Yesterday I reviewed the book Crude World and today I watched the documentary Crude directed by Joe Berlinger. Ironically, Crude follows the multi-year struggle of 30,000 indigenous and colonial rainforest dwellers of Ecuador as they struggle to hold Chevron accountable for what many environmentalists are saying is the world’s worst case of oil contamination ever. This story was told in one chapter of Crude World, but you don’t really embrace the full effect of the devastation and human struggling until you witness it yourself.

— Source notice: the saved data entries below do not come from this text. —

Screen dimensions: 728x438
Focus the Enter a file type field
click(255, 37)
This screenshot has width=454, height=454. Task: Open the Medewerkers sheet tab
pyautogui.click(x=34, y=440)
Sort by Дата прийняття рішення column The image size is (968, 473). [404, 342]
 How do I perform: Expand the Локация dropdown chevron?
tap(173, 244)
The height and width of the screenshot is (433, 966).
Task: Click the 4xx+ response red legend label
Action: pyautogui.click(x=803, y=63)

The lawsuit was filed against Texaco but when Chevron merged with Texaco in 2001 they inherited the suit. Originally filed in the United States, the suit was dropped and moved to Ecuador where against all odds, the courts proceeded with the case. The people are led by local lawyer Pablo Fajardo who is being assisted by American lawyer Steven Donzinger. The documentary covers three years of the case and follows the plaintiffs to three continents and begins with the judges orders to visit the contamination sites.
Eventually, the judge orders a third party to come in and test the various contamination sites (which Chevron has claimed to test and found no pollutants that exceed U.S. EPA regulations). When the 4,000 page report is released in 2008, it “recommends compensation for environmental remediation, excess cancer deaths, impacts on indigenous culture, and Texaco’s ‘unjust enrichment’ from its operations.” The monetary cost: $27 billion dollars. Chevron is disputing the report. The court, however, does not have to take the recommendations of the third party and as of today, no judgment has been handed down. Experts believe that the case will drag on for at least another 10 years until Chevron bankrupts all the parties involved but themselves.
This fight is yet another example of the social injustices that occur as a direct result of our addiction to oil. But it also leads me to ask the question, if the United States can’t hold Big Oil accountable for its sins, how can a country like Ecuador hold them accountable?
I propose that the next film Berlinger take on is California’s Big Love for Big Oil. As the leading state for environmental policy, it’s unfortunate that Big Oil is still able to walk away from its environmentally ethical obligations and go about its business. It’s high time this practice ends.